E. Tata Cara Penagihan Pajak Dengan Surat Paksa

Peraturan Menteri Keuangan Republik Indonesia Nomor 24/PMK.03/2008 tentang Tata Cara Pelaksanakan Penagihan dengan Surat Paksa dan Pelaksanaan Penagihan Seketika dan Sekaligus.

1. Surat Paksa diberitahukan oleh Jurusita Pajak dengan pernyataan dan penyerahan Salinan Surat Paksa kepada Penanggung Pajak.

2. Pemberitahuan Surat Paksa Kepada Penanggung Pajak sebagaimana dimaksud pada ayat (1) dilaksanakan dengan membacakan isi Surat Paksa oleh Jurusita Pajak dan dituangkan dalam Berita Acara sebagai pernyataan bahwa Surat Paksa telah diberitahukan.

3. Berita acara sebagaimana dimaksud pada ayat (2) sekurang-kurangnya berisi hari dan tanggal pemberitahuan Surat Paksa, nama Jurusita Pajak,nama yang

34

menerima, dan tempat pemberitahuan Surat Paksa serta ditandatangani oleh Jurusita Pajak dan Penanggung Pajak.

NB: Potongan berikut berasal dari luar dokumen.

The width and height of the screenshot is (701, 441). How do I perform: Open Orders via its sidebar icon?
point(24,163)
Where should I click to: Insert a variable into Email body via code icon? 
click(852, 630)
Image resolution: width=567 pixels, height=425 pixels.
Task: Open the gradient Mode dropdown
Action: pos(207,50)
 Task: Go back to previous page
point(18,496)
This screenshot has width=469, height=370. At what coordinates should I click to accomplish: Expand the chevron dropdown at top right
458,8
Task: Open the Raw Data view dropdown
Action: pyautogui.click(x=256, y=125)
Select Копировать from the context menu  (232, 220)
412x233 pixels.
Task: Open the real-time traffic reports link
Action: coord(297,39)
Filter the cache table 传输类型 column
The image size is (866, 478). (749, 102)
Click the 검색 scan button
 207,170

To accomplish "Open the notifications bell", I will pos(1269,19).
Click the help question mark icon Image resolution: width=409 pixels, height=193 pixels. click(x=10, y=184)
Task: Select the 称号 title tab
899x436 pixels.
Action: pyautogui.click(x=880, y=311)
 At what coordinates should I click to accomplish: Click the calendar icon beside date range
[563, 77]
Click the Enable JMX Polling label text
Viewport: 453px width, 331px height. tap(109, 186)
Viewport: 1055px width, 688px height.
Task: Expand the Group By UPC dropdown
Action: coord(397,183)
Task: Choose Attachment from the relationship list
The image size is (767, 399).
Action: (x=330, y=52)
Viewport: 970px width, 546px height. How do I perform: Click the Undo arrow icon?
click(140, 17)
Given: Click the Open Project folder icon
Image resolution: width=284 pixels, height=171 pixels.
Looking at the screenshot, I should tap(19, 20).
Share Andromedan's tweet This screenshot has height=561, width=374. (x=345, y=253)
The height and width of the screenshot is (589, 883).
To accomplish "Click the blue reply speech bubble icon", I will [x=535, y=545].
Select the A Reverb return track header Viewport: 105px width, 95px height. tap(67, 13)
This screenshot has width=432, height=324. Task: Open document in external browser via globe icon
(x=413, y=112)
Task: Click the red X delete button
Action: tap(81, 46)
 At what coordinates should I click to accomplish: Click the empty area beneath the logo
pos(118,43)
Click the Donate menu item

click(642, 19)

Surat Paksa terhadap Orang Pribadi diberitahukan oleh Jurusita Pajak kepada: 1. Penanggung Pajak di tempat tinggal, tempat usaha atau di tempat lain

yang memeungkinkan.

2. Orang dewasa yang bertempat tinggal bersama ataupun yang bekerja ditempat usaha Penanggung Pajak, apabila Penanggung Pajak yang bersangkutan tidak dapat dijumpai.

3. Salah seoranga ahli atau pelaksanaan wasiat atau yang mengurus harta peninggalannya, apabila Wajib Pajak telah meninggal dunia dan harta warisan belum dibagi; atau

4. Ahli waris, apabila Wajib Pajak telah meninggal dunia dan harta warisan telah dibagi.

Surat Paksa terhadap Badan diberitahukan oleh Jurusita pajak:

1. Pengurus meliputi Direksi, Komisaris, pemegang saham pengendali atau mayoritas untuk perseroan terbuka, pemegang saham untuk perseroan tertutup, dan orang yang nyata-nyata mempunyai keputusan dalam menjalankan perseroan, untuk perseroan terbatas.

2. Kepala perwakilan, kepala cabang, atau penanggung jawab, untuk Bentuk Usaha Tetap.

3. Direktur, pemilik modal, atau orang yang ditunjuk untuk melaksanakan dan mengendalikan serta bertanggung jawab atas perusahaan, untuk badan usaha

lainnya seperti kontrak investasi kolektif, persekutuan, firma, dan perseroan komanditer.

4. Ketua atau yang melaksanakan dan mengendalikan serta bertanggung jawab atas yayasan, untuk yayasan.

5. Pegawai tetap ditempat kedudukan atau tempat usaha badan yang bersangkutan apabila Jurusita Pajak tidak dapat menjumpai salah seorang sebagaimana dimaksud pada angka 1, angka 2, angka 3, angka 3, dan angka 4 Dalam hal Wajib Pajak dinyatakan pailit, surat paksa diberitahukan kepada Kurator, Hakim Pengawas, atau Balai Harta Peninggalan.

Dalam hal Wajib Pajak dinyatakan bubar atau dalam likuidasi, Surat Paksa diberitahukan kepada orang atau badan yang dibebani untuk melakukan pemberesan atau likuidator.

Dalam hal Wajib Pajak menunjuk seorang kuasa dengan surat surat kuasa khusus untuk menjalankan hak dan kewajiban perpajakan, Surat Paksa dapat diberitahukan kepada penerima kuasa.